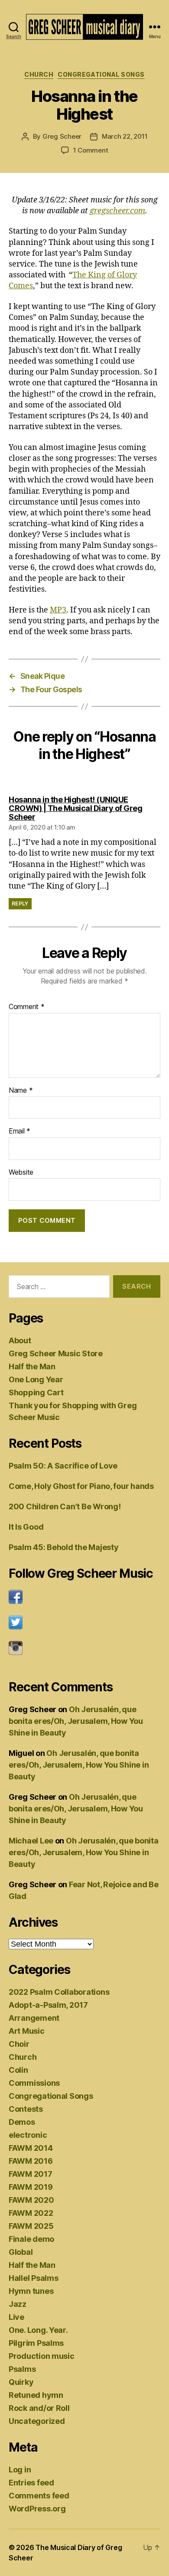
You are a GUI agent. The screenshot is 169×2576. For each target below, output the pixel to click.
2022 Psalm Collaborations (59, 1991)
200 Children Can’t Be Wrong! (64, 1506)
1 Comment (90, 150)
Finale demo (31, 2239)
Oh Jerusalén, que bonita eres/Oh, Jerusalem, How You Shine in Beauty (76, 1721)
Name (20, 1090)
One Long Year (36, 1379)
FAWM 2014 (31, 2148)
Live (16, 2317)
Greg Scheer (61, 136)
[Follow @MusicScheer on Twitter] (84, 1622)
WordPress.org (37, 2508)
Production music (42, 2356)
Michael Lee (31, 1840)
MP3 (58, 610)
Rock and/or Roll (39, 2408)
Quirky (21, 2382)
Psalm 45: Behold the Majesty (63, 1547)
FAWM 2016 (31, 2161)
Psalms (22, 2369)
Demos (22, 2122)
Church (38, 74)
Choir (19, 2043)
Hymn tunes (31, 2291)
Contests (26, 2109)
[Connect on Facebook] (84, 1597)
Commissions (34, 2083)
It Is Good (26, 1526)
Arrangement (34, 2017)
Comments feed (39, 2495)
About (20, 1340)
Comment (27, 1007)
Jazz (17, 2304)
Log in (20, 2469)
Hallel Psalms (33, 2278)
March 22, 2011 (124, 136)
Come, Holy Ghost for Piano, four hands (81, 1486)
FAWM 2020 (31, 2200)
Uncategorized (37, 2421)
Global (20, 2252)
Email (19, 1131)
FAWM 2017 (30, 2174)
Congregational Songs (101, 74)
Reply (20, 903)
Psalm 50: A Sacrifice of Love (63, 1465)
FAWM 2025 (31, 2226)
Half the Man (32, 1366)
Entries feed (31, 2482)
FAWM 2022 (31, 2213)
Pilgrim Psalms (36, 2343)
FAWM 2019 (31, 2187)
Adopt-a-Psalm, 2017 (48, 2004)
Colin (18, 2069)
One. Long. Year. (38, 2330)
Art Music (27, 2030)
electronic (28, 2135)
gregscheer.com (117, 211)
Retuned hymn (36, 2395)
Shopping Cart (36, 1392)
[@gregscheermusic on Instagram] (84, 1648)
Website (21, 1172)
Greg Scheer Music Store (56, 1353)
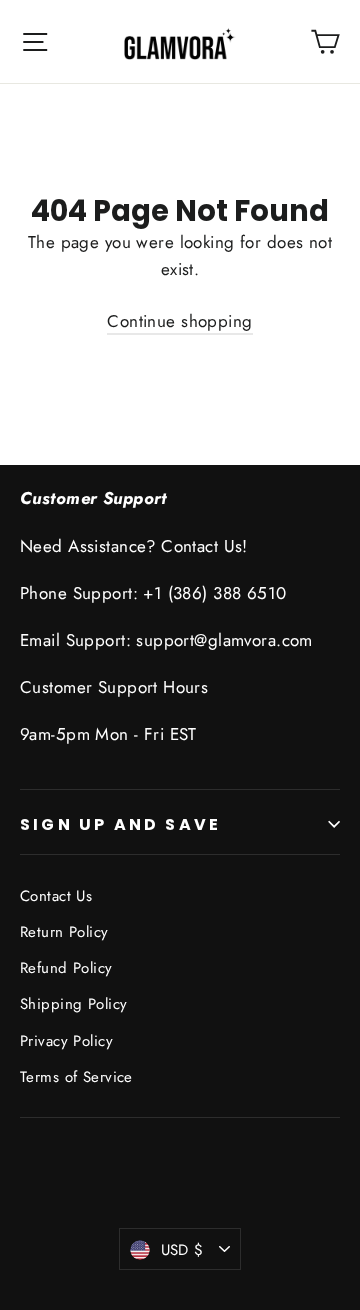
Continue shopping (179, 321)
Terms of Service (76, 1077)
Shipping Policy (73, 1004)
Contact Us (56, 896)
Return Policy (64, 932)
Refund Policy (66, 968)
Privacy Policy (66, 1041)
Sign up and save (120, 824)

========================================

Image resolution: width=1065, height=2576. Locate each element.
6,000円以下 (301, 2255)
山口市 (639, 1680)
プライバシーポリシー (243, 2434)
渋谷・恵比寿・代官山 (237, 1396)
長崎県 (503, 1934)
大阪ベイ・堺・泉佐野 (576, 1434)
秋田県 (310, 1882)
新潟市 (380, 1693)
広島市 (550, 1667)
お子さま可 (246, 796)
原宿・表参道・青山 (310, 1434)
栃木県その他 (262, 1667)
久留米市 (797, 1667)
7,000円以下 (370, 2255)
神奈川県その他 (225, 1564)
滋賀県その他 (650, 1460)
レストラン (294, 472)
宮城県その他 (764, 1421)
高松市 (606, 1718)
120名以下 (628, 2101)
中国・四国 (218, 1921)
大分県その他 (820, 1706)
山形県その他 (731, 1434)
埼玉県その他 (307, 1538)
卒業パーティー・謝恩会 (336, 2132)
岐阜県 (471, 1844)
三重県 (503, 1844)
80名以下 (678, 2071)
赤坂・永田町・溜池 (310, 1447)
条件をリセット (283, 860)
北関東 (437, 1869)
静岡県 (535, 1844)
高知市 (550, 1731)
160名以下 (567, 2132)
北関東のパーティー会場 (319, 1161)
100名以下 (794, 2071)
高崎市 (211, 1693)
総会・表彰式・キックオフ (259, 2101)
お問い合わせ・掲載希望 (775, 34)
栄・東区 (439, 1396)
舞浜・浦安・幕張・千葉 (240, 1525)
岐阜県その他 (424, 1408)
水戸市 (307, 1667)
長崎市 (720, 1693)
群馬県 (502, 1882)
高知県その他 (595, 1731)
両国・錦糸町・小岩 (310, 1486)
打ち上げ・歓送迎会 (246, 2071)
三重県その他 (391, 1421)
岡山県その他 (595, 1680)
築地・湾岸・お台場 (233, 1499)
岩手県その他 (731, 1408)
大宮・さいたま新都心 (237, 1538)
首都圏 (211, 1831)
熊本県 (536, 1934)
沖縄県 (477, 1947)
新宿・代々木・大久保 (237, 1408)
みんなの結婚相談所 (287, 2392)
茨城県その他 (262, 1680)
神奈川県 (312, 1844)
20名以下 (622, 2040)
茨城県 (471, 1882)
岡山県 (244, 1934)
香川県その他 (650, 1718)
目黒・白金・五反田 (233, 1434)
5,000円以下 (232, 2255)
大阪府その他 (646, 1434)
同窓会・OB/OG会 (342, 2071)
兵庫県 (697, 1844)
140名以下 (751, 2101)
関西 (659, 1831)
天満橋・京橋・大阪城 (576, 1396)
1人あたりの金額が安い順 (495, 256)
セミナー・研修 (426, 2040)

========================================

Above are the records; from them, give again exactly the lines from the one containing "大阪府その他 (646, 1434)" to the one containing "セミナー・研修 (426, 2040)", both lines included, and nothing more.

大阪府その他 (646, 1434)
同窓会・OB/OG会 (342, 2071)
兵庫県 (697, 1844)
140名以下 (751, 2101)
関西 (659, 1831)
天満橋・京橋・大阪城 (576, 1396)
1人あたりの金額が安い順 (495, 256)
セミナー・研修 (426, 2040)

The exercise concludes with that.